WHAT NEEDS TO BE DONE - Among the lines below, copy exactly those from the one with "Given: Collapse the 合同管理 sidebar section" through the one with "Task: Expand the", counting both ends.

(Stored items)
════════

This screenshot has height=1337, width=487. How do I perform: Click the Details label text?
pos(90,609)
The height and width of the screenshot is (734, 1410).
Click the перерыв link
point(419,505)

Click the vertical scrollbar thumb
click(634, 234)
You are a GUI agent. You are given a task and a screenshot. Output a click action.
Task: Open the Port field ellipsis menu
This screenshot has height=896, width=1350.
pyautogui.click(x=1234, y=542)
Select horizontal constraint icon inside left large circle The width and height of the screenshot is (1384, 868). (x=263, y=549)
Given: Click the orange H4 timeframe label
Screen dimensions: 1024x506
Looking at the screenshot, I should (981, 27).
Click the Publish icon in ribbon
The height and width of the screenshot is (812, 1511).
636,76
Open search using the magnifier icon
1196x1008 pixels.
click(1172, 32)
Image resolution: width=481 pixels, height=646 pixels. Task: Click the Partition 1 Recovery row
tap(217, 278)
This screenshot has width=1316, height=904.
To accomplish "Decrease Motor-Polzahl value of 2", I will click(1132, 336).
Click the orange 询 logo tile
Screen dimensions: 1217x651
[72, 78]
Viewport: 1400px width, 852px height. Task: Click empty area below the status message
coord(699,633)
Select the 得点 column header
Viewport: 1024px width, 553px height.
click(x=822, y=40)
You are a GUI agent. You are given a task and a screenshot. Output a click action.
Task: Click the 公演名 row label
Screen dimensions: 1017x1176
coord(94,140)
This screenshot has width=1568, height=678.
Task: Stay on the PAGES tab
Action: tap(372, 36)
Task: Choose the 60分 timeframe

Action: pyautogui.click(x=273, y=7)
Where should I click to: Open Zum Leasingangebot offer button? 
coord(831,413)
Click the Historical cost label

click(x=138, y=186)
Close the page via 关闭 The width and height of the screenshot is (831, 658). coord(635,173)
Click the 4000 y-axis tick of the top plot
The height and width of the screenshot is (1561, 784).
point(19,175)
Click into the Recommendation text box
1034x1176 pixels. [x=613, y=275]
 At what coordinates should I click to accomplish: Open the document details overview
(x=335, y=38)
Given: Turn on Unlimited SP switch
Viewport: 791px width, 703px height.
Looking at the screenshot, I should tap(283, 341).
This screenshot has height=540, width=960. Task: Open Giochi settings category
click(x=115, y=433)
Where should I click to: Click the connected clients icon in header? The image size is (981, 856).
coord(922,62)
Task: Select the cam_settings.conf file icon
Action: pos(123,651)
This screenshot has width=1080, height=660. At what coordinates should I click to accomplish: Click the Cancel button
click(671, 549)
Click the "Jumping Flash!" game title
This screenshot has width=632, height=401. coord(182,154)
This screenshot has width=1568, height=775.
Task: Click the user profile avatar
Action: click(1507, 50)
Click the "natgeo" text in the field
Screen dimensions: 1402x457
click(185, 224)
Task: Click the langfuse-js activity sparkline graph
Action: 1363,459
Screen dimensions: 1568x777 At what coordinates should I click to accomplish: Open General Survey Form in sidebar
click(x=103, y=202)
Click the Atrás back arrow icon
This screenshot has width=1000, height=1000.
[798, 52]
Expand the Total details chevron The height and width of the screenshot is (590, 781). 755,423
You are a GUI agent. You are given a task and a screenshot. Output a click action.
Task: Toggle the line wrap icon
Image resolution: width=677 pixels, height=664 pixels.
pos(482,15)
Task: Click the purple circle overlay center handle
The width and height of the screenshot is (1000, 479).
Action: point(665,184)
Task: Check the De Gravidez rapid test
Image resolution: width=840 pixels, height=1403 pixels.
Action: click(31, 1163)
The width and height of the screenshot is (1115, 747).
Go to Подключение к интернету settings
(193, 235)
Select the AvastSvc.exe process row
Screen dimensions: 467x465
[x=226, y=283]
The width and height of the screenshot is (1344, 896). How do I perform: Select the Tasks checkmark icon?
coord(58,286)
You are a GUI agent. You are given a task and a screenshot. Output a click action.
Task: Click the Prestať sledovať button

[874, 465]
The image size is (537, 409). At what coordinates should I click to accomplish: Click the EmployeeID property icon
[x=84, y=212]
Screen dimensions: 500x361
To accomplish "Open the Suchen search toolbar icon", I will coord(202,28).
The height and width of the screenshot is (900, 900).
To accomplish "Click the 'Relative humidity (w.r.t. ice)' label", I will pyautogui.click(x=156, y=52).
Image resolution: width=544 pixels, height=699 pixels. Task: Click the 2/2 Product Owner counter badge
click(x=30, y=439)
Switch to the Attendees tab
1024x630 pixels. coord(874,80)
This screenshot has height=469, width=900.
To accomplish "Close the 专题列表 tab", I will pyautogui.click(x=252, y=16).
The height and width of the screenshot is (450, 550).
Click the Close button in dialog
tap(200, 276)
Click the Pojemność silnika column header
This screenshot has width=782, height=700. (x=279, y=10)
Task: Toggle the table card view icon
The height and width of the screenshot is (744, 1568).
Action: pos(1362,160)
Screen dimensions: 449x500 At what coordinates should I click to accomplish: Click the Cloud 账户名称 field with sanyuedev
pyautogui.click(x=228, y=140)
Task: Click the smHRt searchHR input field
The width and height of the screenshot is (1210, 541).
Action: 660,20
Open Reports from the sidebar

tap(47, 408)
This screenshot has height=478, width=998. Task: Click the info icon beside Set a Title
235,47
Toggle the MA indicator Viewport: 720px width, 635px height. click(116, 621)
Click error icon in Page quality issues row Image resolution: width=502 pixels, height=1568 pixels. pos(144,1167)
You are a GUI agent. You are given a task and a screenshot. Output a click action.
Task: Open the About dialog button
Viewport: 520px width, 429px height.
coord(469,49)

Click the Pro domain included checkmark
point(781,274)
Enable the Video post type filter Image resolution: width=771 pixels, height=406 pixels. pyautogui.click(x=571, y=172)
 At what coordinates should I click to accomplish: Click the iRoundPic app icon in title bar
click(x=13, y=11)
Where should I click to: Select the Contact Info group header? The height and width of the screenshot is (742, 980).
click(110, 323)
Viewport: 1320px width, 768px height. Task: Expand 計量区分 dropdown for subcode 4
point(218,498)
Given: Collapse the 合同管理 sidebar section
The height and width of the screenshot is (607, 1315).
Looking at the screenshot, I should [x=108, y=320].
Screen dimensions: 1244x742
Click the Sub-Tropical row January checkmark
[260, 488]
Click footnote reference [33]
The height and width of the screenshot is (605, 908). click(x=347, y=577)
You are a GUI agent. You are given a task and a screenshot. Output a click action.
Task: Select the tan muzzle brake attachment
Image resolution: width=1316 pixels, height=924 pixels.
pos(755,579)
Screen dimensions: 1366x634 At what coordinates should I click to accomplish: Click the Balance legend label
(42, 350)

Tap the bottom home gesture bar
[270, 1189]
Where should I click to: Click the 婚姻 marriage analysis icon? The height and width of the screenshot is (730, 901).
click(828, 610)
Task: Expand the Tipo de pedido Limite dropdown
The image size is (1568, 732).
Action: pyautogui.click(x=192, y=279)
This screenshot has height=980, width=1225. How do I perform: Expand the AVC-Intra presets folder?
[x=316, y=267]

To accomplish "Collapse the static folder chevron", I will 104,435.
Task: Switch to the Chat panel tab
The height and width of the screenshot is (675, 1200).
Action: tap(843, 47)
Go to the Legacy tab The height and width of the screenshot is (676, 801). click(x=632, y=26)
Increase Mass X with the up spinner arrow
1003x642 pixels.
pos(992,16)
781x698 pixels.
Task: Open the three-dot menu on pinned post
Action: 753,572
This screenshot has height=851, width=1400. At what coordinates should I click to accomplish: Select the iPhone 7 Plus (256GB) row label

════════

OUTPUT BELOW -
Given: Collapse the 合同管理 sidebar section
The height and width of the screenshot is (607, 1315).
Looking at the screenshot, I should [x=108, y=320].
Screen dimensions: 1244x742
Click the Sub-Tropical row January checkmark
[260, 488]
Click footnote reference [33]
The height and width of the screenshot is (605, 908). click(x=347, y=577)
You are a GUI agent. You are given a task and a screenshot. Output a click action.
Task: Select the tan muzzle brake attachment
Image resolution: width=1316 pixels, height=924 pixels.
pos(755,579)
Screen dimensions: 1366x634 At what coordinates should I click to accomplish: Click the Balance legend label
(42, 350)

Tap the bottom home gesture bar
[270, 1189]
Where should I click to: Click the 婚姻 marriage analysis icon? The height and width of the screenshot is (730, 901).
click(828, 610)
Task: Expand the Tipo de pedido Limite dropdown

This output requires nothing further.